Brazil reported a record 1,349 coronavirus deaths in a 24-hour period on Wednesday, the health ministry said, as the pandemic continued to take a grim toll on Latin America’s hardest-hit country.
The figure brought the total death toll from the new coronavirus in Brazil to 32,548, with 584,016 confirmed infections — the second-highest caseload worldwide, after the United States.
Brazil’s death toll, which has doubled in 17 days, is currently the fourth-highest worldwide, after the US, Britain and Italy.
Experts say under-testing in the country of 210 million people means the real numbers are probably much higher.
President Jair Bolsonaro has fiercely criticized coronavirus isolation measures, even as the number of infections and deaths continues to soar in Brazil.
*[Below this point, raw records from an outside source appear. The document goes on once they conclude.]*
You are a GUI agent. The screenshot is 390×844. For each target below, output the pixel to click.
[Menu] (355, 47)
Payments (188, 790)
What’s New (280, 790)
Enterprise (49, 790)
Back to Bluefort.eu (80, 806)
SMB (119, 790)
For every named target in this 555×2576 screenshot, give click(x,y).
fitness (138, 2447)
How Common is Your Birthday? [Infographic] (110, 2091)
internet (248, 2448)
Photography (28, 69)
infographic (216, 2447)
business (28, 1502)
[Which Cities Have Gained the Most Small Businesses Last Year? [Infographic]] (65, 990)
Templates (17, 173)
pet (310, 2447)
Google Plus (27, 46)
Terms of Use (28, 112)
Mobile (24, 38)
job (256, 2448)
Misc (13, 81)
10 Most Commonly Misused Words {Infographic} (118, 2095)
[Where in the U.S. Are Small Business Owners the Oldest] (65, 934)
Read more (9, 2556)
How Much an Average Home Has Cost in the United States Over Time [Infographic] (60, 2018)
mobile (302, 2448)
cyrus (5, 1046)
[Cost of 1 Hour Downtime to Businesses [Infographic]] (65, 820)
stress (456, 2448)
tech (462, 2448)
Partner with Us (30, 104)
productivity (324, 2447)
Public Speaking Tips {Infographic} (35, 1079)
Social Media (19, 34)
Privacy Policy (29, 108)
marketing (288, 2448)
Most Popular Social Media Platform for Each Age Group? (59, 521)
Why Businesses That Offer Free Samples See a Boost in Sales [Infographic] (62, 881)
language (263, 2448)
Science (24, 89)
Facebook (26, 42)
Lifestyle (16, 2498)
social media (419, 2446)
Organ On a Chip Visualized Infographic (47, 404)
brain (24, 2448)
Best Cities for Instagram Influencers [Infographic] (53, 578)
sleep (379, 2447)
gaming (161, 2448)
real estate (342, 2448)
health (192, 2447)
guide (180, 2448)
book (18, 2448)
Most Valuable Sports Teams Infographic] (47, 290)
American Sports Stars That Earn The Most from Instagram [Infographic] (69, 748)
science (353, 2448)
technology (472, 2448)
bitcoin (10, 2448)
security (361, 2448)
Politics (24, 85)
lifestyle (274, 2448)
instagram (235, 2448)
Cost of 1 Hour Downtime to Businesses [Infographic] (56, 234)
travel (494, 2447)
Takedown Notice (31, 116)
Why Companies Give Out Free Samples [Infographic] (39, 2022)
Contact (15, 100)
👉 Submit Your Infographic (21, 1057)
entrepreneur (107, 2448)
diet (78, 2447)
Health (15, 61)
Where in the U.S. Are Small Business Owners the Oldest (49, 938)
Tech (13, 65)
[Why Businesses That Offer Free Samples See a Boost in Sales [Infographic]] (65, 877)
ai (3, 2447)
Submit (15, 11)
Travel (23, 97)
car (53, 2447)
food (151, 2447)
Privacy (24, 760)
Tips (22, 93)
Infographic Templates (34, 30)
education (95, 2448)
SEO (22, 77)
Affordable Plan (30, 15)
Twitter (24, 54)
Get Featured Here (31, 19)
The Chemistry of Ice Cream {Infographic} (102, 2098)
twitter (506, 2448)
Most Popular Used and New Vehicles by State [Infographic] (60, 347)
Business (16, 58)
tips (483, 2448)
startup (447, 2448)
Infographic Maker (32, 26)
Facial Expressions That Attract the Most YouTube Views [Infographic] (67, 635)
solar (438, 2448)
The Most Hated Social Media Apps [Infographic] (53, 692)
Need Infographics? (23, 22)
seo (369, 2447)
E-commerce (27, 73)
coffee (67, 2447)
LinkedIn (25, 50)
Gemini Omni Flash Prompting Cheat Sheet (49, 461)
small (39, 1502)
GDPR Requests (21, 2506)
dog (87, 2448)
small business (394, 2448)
The far-right leader has urged business leaders to wage “war” on state governors who order stay-at-home measures, arguing they are needlessly hurting Latin America’s biggest economy.
Bolsonaro, who famously compared the virus to a “little flu,” appears to have pinned his hopes on the drugs chloroquine and hydroxychloroquine to stop it.
He has gone through two health ministers since the pandemic began, firing one and reportedly falling out with the other over his insistence on recommending hydroxychloroquine despite a lack of scientific consensus on its safety and effectiveness against COVID-19.
The former number two under ousted health minister Luiz Henrique Mandetta, Joao Gabbardo, told AFP that Brazil was now facing a complex scenario with different trajectories of infection in different regions.
“We have several curves,” Gabbardo said, adding Brazil could face a similar situation to Italy, “which had a large number of deaths in the north and not in the south.”
Brazil has been hardest hit so far in the southeast — the business and industrial corridor that includes Sao Paulo and Rio de Janeiro — the impoverished northeast, and the north, including the Amazon region with its vulnerable indigenous population.
The impact has been felt less in the south of the country so far.
However, Gabbardo warned that if the coronavirus starts to spread rapidly in the south, which is about to hit cold winter temperatures and peak season for respiratory infections, “there could be very high pressure on the health system.”